Article
Ainsi parlait Zarathoustra est donc devenu pour moi le fidèle compagnon d'une Queste commencée voici vingt-cinq ans. Un détail l'atteste : lorsque, en montagne, il importe de calculer au plus juste la charge du sac à dos, c'est le seul livre que j'emporte. Et il est rare que je l'oublie. Parce que lui conviennent l'air des hautes altitudes, les sources et la forêt, la forêt fraternelle à ceux de mon espèce. Et, autour d'un feu de camp, je ne sais meilleur enseignement à donner aux camarades assemblés que de lire quelques pages de ce livre.

Un livre qu'on a envie, d'ailleurs, de partager, comme on partage, au bout de l'étape, le quignon de pain et la gourde d'eau. Et c'est ce partage, fraternel, que j'ai découvert un jour avec Robert Dun. Celui-ci bénéficiait d'une longue et profonde intimité avec l'œuvre de Nietzsche. Il a été pour moi un précieux compagnon (au sens étymologique du mot, "celui avec lequel on partage le pain" - et, ici, le pain spirituel) pour pénétrer toujours plus avant dans la compréhension et la communion d'une œuvre dont on n'a jamais fini d'explorer la richesse. Mais, plus encore que d'autres textes, c'est Ainsi parlait Zarathoustra qui fut au centre de nombre de nos conversations.

Exercice bref A
D'après l'article sur Ainsi parlait Zarathoustra, pourquoi l'auteur qualifie-t-il Robert Dun de « compagnon » ? Répondez en une à trois phrases.
La liste qui suit n'a aucun rapport avec l'article.

Matériel d'exercice

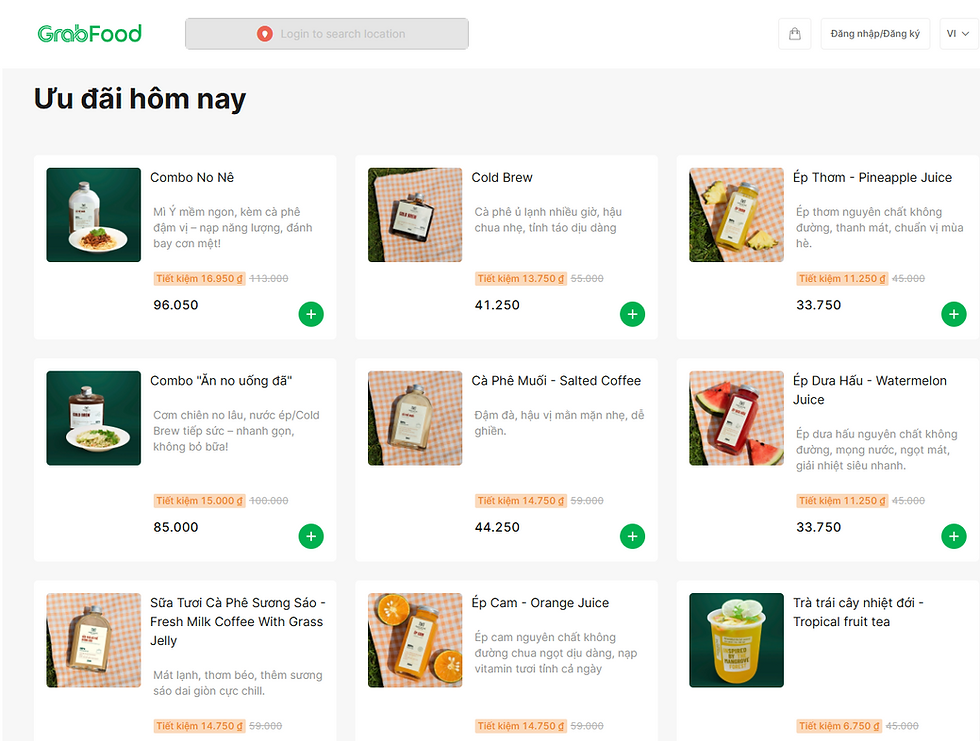Viewport: 980px width, 741px height.
Task: Add Combo "Ăn no uống đã" via plus icon
Action: pos(311,536)
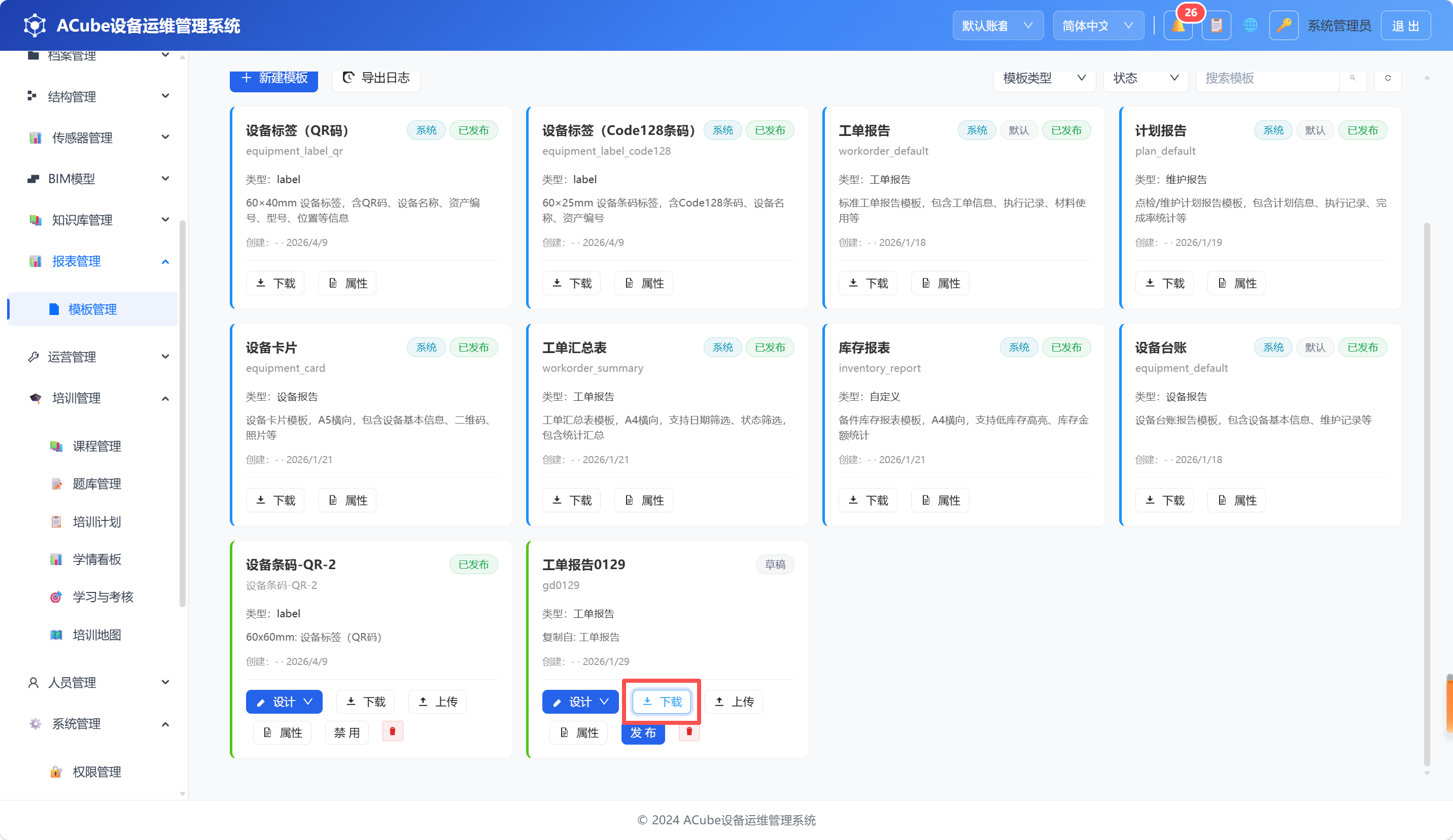
Task: Open the 状态 filter dropdown
Action: pyautogui.click(x=1146, y=78)

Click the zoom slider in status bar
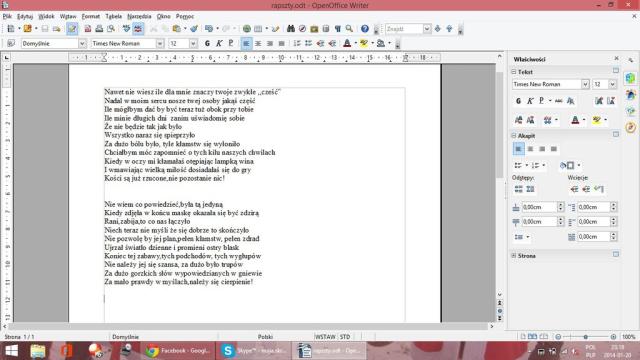tap(585, 337)
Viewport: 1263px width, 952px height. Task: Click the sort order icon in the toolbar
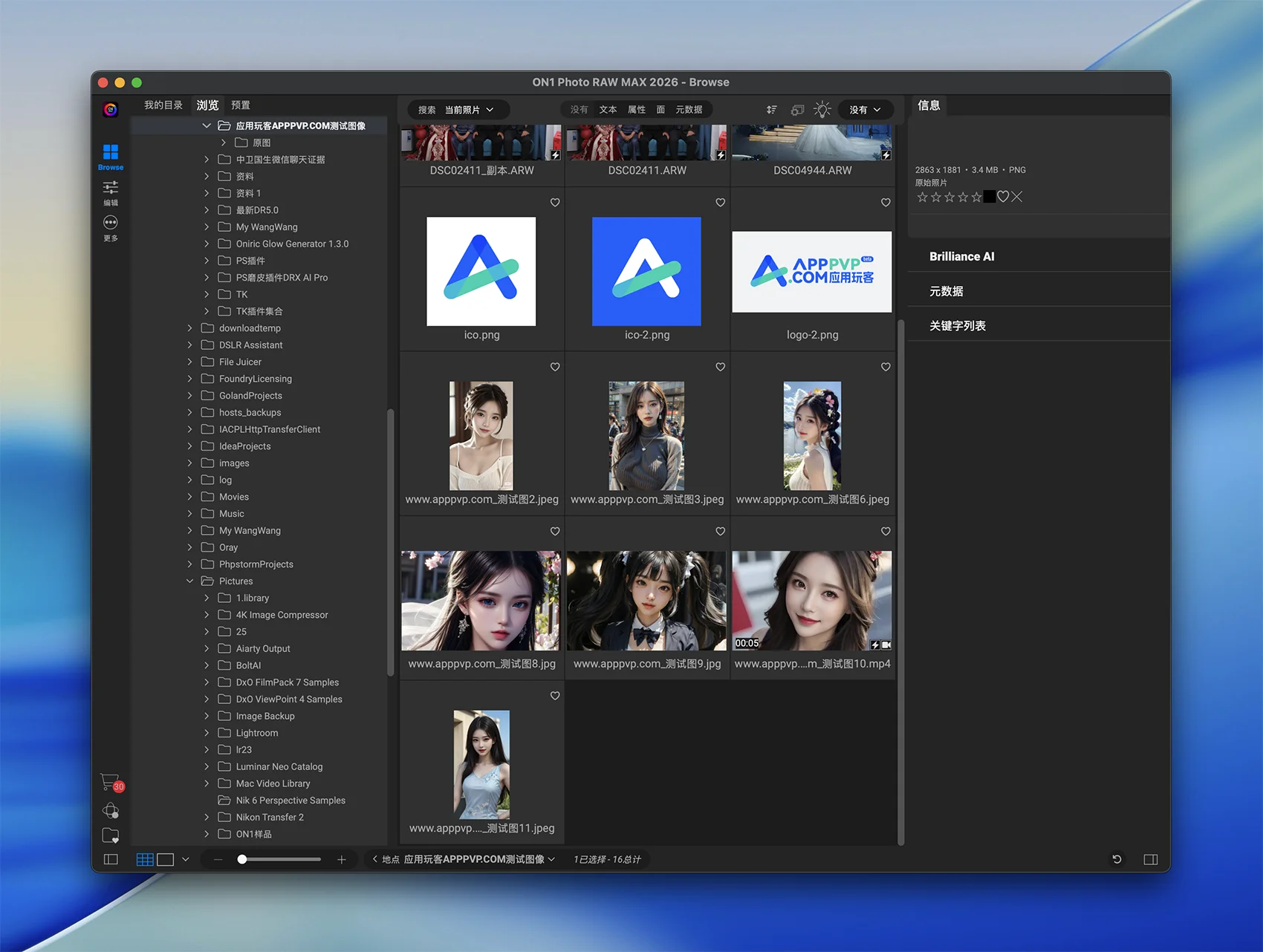[772, 110]
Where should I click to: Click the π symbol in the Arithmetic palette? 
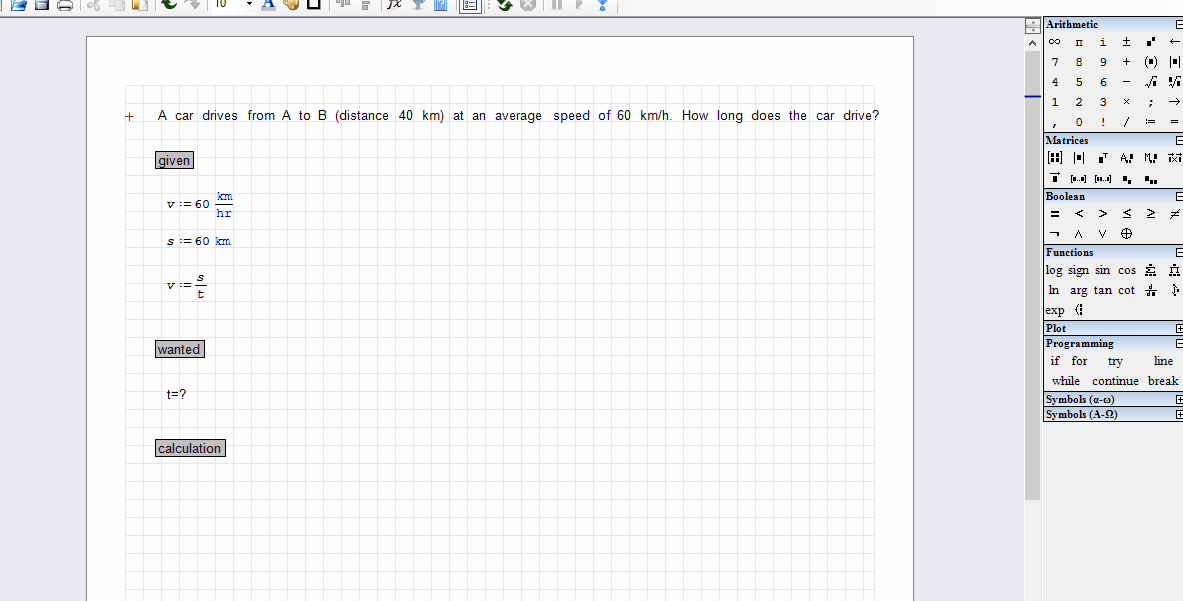(1079, 41)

Exercice bref B
Recopiez à l'identique le passage de la liste allant de la ligne contenant « Click the zoom slider in status bar » jusqu'à la fin de la liste, ces deux bornes comprises. Laissez les images de côté.

Résultat obtenu A
L'auteur prend le mot au sens étymologique de « celui avec lequel on partage le pain », ici le pain spirituel. Robert Dun, qui connaissait intimement l'œuvre de Nietzsche, l'a aidé à pénétrer toujours plus avant dans la compréhension et la communion de cette œuvre.

Résultat obtenu B
Click the zoom slider in status bar
tap(585, 337)
Viewport: 1263px width, 952px height. Task: Click the sort order icon in the toolbar
[772, 110]
Where should I click to: Click the π symbol in the Arithmetic palette? 
(1079, 41)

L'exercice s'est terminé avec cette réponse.